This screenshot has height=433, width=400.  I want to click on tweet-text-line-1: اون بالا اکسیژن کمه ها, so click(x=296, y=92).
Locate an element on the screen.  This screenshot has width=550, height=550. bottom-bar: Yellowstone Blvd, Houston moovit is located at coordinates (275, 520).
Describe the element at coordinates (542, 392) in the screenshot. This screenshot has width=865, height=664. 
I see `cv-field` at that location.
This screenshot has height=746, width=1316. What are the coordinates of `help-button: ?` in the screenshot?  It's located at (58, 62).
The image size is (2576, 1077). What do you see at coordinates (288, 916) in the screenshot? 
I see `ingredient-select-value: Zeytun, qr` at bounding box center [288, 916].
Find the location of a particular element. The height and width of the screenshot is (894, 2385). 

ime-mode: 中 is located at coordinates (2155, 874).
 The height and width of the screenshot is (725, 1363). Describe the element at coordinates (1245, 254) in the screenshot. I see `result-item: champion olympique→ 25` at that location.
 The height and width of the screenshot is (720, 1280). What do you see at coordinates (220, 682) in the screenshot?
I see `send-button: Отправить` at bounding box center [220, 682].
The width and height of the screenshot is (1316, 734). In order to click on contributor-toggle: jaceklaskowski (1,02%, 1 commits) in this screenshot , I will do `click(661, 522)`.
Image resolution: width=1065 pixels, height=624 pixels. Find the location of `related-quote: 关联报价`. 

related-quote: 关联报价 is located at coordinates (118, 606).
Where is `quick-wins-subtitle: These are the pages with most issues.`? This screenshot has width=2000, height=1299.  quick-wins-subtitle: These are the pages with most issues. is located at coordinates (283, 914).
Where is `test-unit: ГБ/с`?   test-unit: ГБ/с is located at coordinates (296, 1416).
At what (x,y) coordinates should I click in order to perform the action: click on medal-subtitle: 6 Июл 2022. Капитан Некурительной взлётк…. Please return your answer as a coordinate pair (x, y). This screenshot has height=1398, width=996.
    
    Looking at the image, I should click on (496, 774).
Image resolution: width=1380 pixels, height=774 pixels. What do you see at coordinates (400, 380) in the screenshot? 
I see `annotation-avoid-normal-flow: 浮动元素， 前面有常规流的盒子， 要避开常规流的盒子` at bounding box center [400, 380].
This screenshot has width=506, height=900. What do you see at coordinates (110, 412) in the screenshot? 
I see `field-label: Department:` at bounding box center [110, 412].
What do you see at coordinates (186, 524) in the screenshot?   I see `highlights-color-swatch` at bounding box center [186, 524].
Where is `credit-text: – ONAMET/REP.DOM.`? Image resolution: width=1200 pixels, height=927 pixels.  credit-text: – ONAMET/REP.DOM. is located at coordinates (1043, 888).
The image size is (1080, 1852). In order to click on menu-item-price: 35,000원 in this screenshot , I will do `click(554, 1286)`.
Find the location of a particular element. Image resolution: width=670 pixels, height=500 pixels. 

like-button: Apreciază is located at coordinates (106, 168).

- _WHAT IS NEEDED_
Copy out the rows word for word, starting with the line containing "coordinates (1043, 888)." and going through the last row.

- _RESPONSE TO THE TASK_
Where is `credit-text: – ONAMET/REP.DOM.`? Image resolution: width=1200 pixels, height=927 pixels.  credit-text: – ONAMET/REP.DOM. is located at coordinates (1043, 888).
The image size is (1080, 1852). In order to click on menu-item-price: 35,000원 in this screenshot , I will do `click(554, 1286)`.
Find the location of a particular element. Image resolution: width=670 pixels, height=500 pixels. 

like-button: Apreciază is located at coordinates (106, 168).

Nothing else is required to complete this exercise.